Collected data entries

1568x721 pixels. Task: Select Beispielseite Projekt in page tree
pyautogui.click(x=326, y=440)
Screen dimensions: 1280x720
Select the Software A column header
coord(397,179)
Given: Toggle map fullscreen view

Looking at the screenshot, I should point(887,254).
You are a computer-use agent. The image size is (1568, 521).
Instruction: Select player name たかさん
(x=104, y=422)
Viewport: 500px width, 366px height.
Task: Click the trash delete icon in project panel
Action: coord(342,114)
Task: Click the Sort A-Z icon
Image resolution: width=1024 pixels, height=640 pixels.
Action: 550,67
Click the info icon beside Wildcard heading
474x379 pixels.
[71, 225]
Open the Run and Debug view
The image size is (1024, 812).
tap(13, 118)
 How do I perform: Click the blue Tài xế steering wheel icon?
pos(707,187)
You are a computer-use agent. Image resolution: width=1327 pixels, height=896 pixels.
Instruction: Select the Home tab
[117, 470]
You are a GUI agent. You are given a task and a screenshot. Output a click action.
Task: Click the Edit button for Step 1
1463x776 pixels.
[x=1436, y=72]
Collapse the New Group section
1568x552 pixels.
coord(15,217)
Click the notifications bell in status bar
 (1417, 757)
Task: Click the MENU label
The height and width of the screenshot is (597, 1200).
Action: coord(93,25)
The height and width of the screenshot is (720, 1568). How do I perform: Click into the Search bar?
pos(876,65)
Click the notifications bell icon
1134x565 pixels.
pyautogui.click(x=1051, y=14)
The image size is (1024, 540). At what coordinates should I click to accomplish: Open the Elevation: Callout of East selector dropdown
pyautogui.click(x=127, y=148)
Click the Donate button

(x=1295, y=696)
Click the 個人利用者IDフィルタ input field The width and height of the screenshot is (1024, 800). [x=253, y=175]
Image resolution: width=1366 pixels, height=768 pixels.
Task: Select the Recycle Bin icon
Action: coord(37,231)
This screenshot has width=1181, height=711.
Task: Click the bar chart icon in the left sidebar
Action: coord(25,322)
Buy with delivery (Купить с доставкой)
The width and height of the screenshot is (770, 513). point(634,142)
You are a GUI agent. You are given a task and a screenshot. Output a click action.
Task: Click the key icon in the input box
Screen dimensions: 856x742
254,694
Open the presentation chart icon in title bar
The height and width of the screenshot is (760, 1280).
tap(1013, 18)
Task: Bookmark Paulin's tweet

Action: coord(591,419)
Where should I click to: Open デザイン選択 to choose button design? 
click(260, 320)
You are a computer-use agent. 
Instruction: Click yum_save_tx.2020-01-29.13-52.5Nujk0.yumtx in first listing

WHAT YOU SHOULD DO: Retype the records, line for line.

WRITTEN SOLUTION:
1568x721 pixels. Task: Select Beispielseite Projekt in page tree
pyautogui.click(x=326, y=440)
Screen dimensions: 1280x720
Select the Software A column header
coord(397,179)
Given: Toggle map fullscreen view

Looking at the screenshot, I should point(887,254).
You are a computer-use agent. The image size is (1568, 521).
Instruction: Select player name たかさん
(x=104, y=422)
Viewport: 500px width, 366px height.
Task: Click the trash delete icon in project panel
Action: coord(342,114)
Task: Click the Sort A-Z icon
Image resolution: width=1024 pixels, height=640 pixels.
Action: 550,67
Click the info icon beside Wildcard heading
474x379 pixels.
[71, 225]
Open the Run and Debug view
The image size is (1024, 812).
tap(13, 118)
 How do I perform: Click the blue Tài xế steering wheel icon?
pos(707,187)
You are a computer-use agent. Image resolution: width=1327 pixels, height=896 pixels.
Instruction: Select the Home tab
[117, 470]
You are a GUI agent. You are given a task and a screenshot. Output a click action.
Task: Click the Edit button for Step 1
1463x776 pixels.
[x=1436, y=72]
Collapse the New Group section
1568x552 pixels.
coord(15,217)
Click the notifications bell in status bar
 (1417, 757)
Task: Click the MENU label
The height and width of the screenshot is (597, 1200).
Action: coord(93,25)
The height and width of the screenshot is (720, 1568). How do I perform: Click into the Search bar?
pos(876,65)
Click the notifications bell icon
1134x565 pixels.
pyautogui.click(x=1051, y=14)
The image size is (1024, 540). At what coordinates should I click to accomplish: Open the Elevation: Callout of East selector dropdown
pyautogui.click(x=127, y=148)
Click the Donate button

(x=1295, y=696)
Click the 個人利用者IDフィルタ input field The width and height of the screenshot is (1024, 800). [x=253, y=175]
Image resolution: width=1366 pixels, height=768 pixels.
Task: Select the Recycle Bin icon
Action: coord(37,231)
This screenshot has width=1181, height=711.
Task: Click the bar chart icon in the left sidebar
Action: coord(25,322)
Buy with delivery (Купить с доставкой)
The width and height of the screenshot is (770, 513). point(634,142)
You are a GUI agent. You are given a task and a screenshot. Output a click action.
Task: Click the key icon in the input box
Screen dimensions: 856x742
254,694
Open the presentation chart icon in title bar
The height and width of the screenshot is (760, 1280).
tap(1013, 18)
Task: Bookmark Paulin's tweet

Action: coord(591,419)
Where should I click to: Open デザイン選択 to choose button design? 
click(260, 320)
You are a computer-use agent. 
Instruction: Click yum_save_tx.2020-01-29.13-52.5Nujk0.yumtx in first listing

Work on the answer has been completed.